**Textauszug:**

Empfinden ohne Bewusstsein? Was Wachkomapatienten wahrnehmen
08.05.2012, 19:30 - 21:00
*Veranstaltungen (1996–2015) im Rahmen des »Turm der Sinne« sind vor Gründung von Kortizes abgehalten worden; jedoch mit maßgeblicher Arbeit des heutigen Kortizes-Teams. Die Auflistung hier erfolgt nur aus archivtechnischen Gründen.
TdS Vortragsreihe »Von Sinnen« 2012*
Empfinden ohne Bewusstsein?
Was Wachkomapatienten wahrnehmen
Vortrag von Dr. Simone Lang
Seit dem Fortschritt der modernen Medizin gibt es immer mehr Patienten, die sich infolge schwerster Schädel-Hirn-Verletzungen im Wachkoma oder im Zustand des minimalen Bewusstseins (MCS) befinden.

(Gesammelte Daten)
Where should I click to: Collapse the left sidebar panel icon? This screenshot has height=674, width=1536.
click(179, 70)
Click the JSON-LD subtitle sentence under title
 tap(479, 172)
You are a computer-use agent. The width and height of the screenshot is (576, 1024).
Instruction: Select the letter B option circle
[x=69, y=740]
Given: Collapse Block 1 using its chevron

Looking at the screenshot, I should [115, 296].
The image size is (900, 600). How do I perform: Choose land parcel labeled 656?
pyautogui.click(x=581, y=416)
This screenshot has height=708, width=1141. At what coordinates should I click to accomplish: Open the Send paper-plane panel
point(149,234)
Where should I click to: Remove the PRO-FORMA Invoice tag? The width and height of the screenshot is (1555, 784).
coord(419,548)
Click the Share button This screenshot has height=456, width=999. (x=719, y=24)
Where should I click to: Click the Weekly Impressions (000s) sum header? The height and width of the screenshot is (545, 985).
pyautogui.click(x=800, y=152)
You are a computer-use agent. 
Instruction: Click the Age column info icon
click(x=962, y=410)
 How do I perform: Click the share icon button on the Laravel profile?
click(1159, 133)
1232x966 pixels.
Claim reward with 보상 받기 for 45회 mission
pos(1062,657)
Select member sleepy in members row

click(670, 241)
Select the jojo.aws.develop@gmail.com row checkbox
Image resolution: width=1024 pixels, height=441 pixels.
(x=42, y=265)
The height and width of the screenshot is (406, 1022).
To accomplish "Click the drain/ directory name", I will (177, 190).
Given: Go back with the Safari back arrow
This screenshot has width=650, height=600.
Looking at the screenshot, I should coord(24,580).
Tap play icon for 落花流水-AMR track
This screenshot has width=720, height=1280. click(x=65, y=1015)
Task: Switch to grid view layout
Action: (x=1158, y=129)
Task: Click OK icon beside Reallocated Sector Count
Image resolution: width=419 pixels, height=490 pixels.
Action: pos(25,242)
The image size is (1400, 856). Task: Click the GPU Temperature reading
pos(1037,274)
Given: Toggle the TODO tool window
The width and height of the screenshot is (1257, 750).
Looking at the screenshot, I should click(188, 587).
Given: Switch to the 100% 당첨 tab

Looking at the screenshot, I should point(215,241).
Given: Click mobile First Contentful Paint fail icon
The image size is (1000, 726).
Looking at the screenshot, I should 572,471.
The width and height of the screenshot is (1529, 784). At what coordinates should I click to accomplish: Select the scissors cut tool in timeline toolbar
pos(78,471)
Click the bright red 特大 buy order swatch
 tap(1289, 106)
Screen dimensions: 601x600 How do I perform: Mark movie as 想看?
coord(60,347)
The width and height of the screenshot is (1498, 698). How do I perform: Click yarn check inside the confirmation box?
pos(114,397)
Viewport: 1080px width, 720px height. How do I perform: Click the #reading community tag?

**Arbeitsauftrag:** Kannst du den Text über Wachkomapatienten vollständig und wortgetreu wiedergeben?

**Lösung:**
Empfinden ohne Bewusstsein? Was Wachkomapatienten wahrnehmen
08.05.2012, 19:30 - 21:00
*Veranstaltungen (1996–2015) im Rahmen des »Turm der Sinne« sind vor Gründung von Kortizes abgehalten worden; jedoch mit maßgeblicher Arbeit des heutigen Kortizes-Teams. Die Auflistung hier erfolgt nur aus archivtechnischen Gründen.
TdS Vortragsreihe »Von Sinnen« 2012*
Empfinden ohne Bewusstsein?
Was Wachkomapatienten wahrnehmen
Vortrag von Dr. Simone Lang
Seit dem Fortschritt der modernen Medizin gibt es immer mehr Patienten, die sich infolge schwerster Schädel-Hirn-Verletzungen im Wachkoma oder im Zustand des minimalen Bewusstseins (MCS) befinden.